■ **GIVEN DATA**:
::::

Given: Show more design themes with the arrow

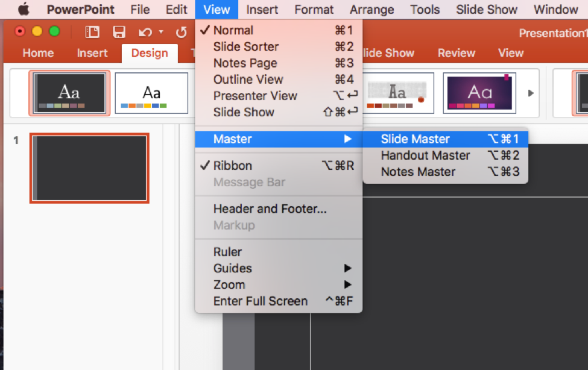Looking at the screenshot, I should pyautogui.click(x=530, y=93).
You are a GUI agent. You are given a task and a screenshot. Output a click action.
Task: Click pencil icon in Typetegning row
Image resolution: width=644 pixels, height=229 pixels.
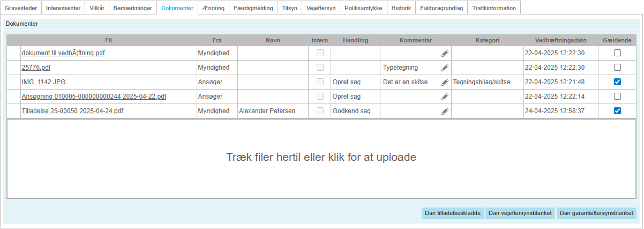(x=445, y=68)
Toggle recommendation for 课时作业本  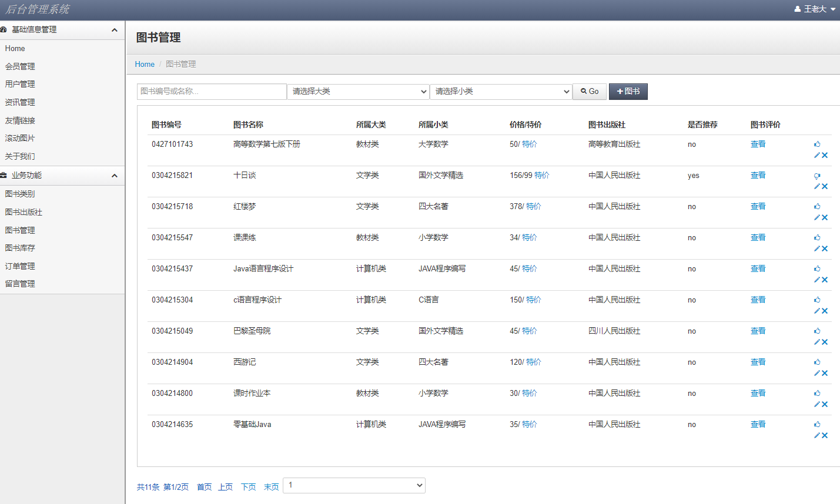(x=817, y=393)
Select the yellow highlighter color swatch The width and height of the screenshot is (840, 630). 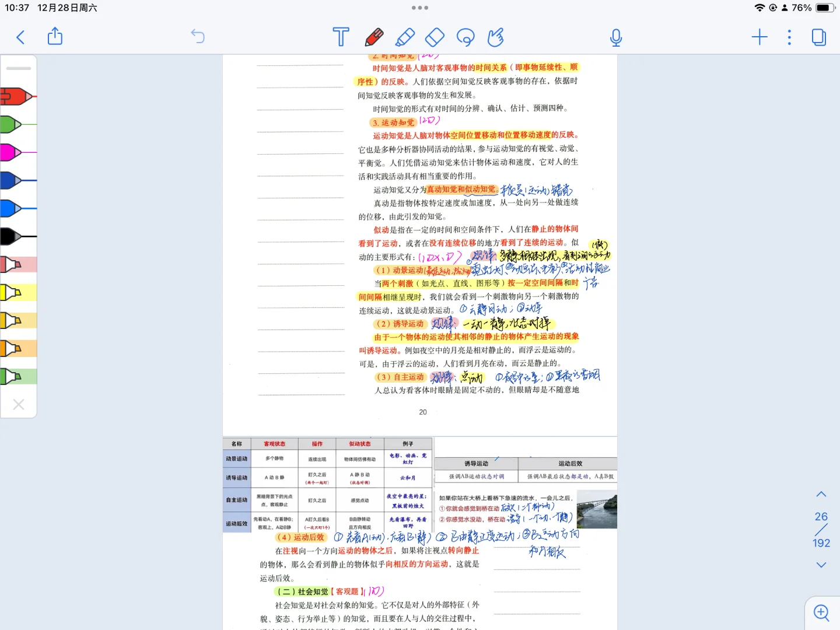pos(15,292)
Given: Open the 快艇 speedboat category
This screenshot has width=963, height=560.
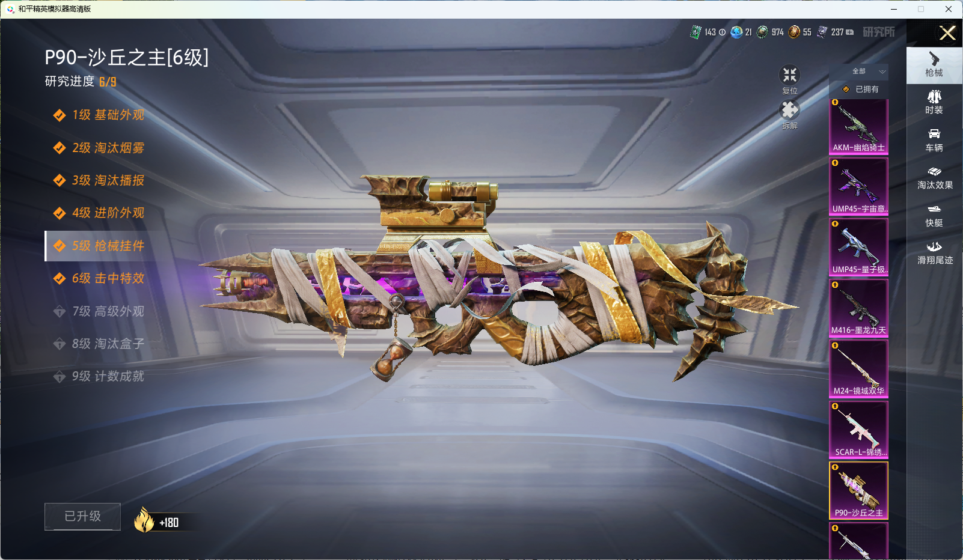Looking at the screenshot, I should pyautogui.click(x=934, y=215).
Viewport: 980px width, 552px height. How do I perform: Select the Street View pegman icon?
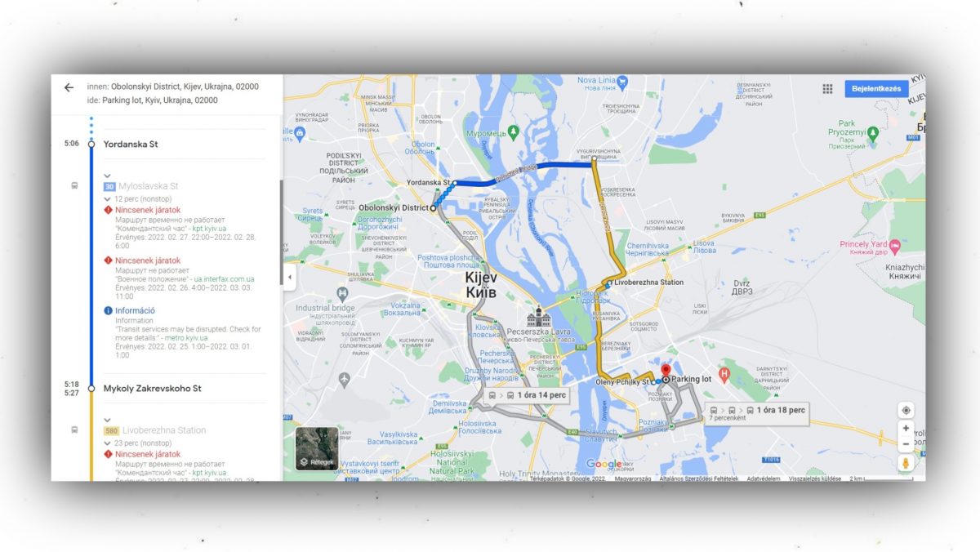(906, 464)
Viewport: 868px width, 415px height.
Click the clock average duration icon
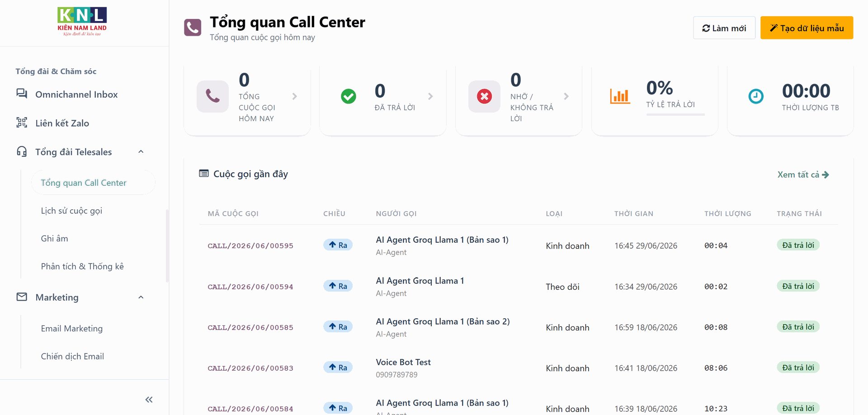(x=756, y=96)
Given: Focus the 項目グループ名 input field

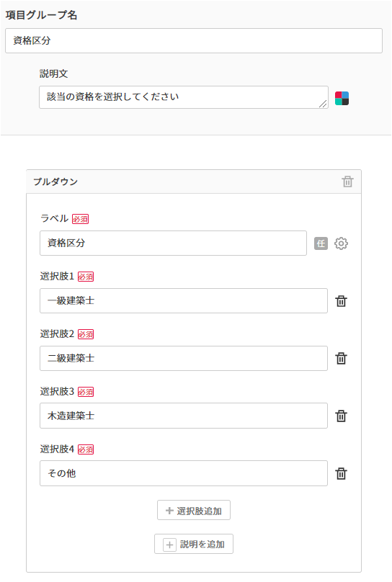Looking at the screenshot, I should click(194, 40).
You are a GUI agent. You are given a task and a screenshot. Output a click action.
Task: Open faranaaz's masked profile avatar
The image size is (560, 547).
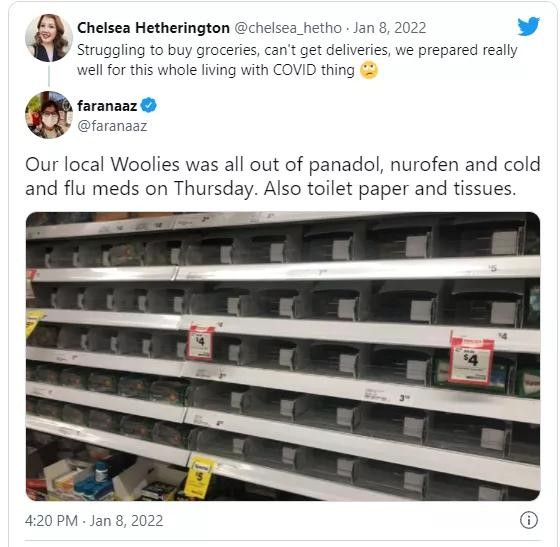[x=49, y=115]
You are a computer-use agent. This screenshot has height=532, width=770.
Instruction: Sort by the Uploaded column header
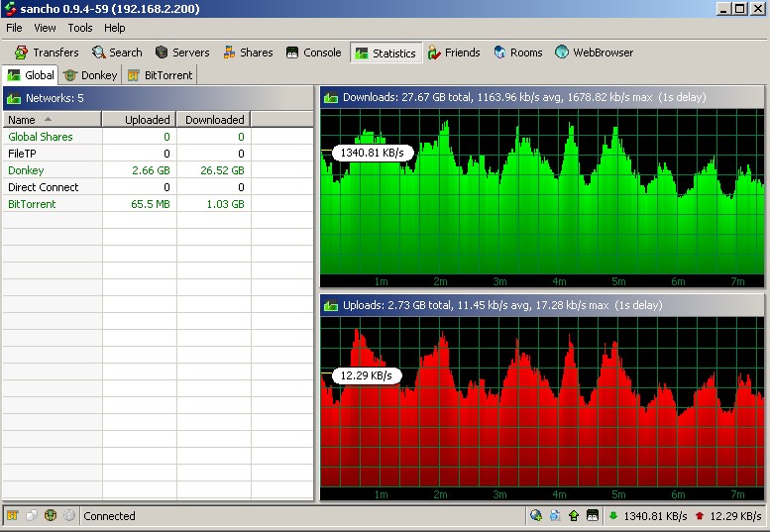[x=139, y=120]
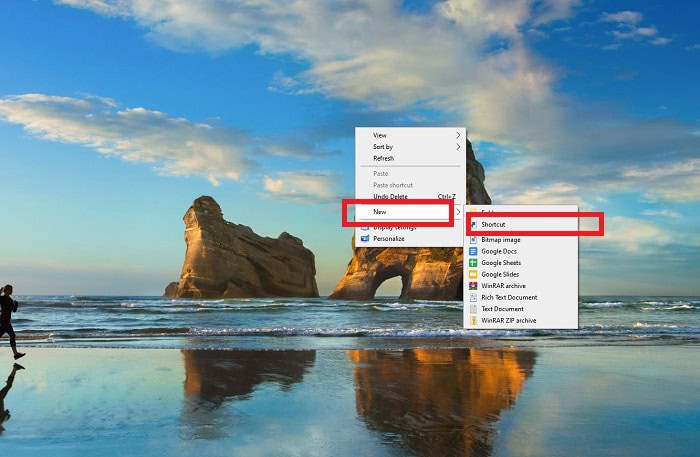
Task: Click Refresh in the context menu
Action: coord(383,158)
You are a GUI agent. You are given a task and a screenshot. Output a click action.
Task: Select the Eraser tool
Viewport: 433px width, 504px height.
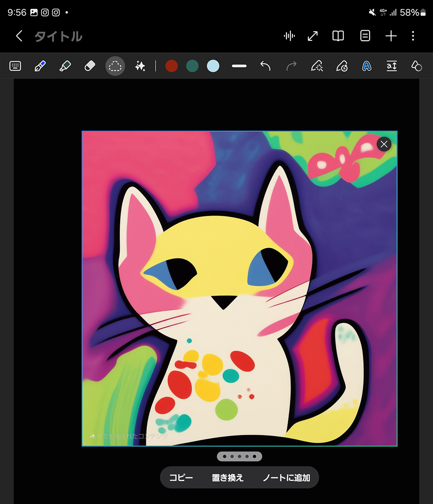(x=90, y=66)
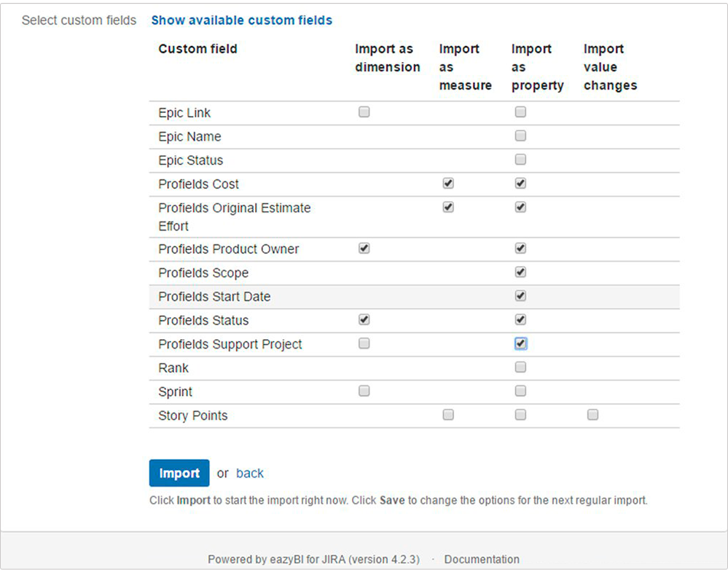Open "Show available custom fields"

241,20
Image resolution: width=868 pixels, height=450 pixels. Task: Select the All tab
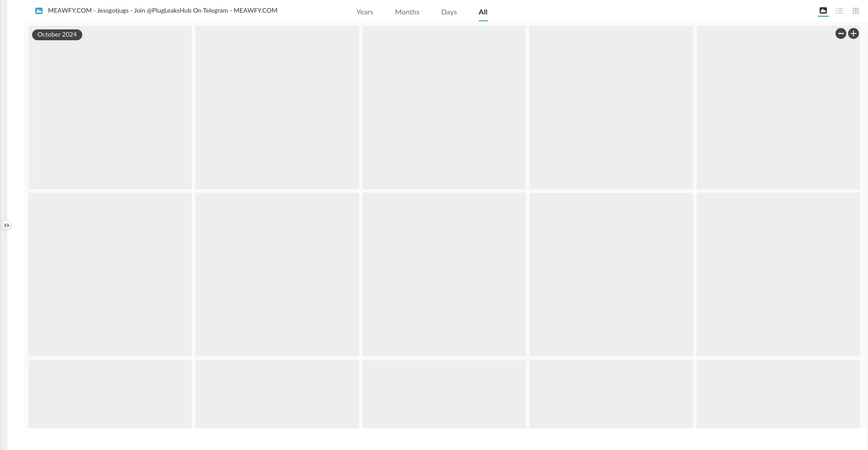(x=483, y=12)
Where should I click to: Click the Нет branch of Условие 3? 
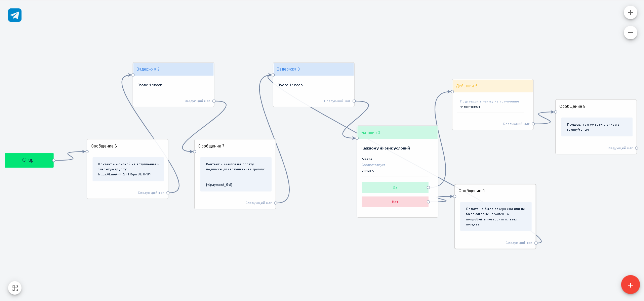pyautogui.click(x=395, y=202)
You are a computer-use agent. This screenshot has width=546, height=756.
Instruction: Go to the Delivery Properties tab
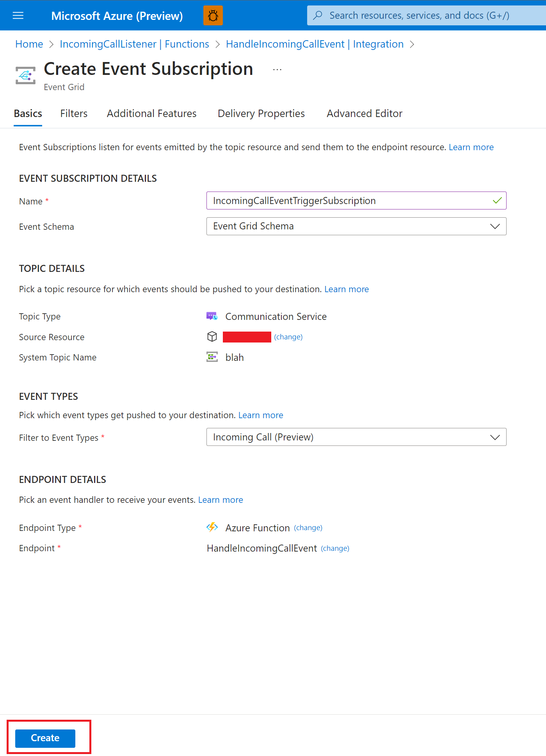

::::

■ **EXERCISE DETAILS**: From the line containing "Task: Open faranaaz's masked profile avatar" down to the last line of the entries above, retype each line exactly as it stands, but skip the pictures.

■ **EXERCISE OUTPUT**:
Task: Open faranaaz's masked profile avatar
The image size is (560, 547).
[x=49, y=115]
You are a computer-use agent. This screenshot has height=532, width=770.
Instruction: Sort by the Uploaded column header
[x=139, y=120]
Task: Click Refresh in the context menu
Action: coord(383,158)
You are a GUI agent. You are given a task and a screenshot. Output a click action.
Task: Select the Eraser tool
Viewport: 433px width, 504px height.
(x=90, y=66)
Open "Show available custom fields"

241,20
Image resolution: width=868 pixels, height=450 pixels. Task: Select the All tab
(x=483, y=12)
Where should I click to: Click the Нет branch of Условие 3? 
pyautogui.click(x=395, y=202)
You are a computer-use agent. This screenshot has width=546, height=756.
Instruction: Go to the Delivery Properties tab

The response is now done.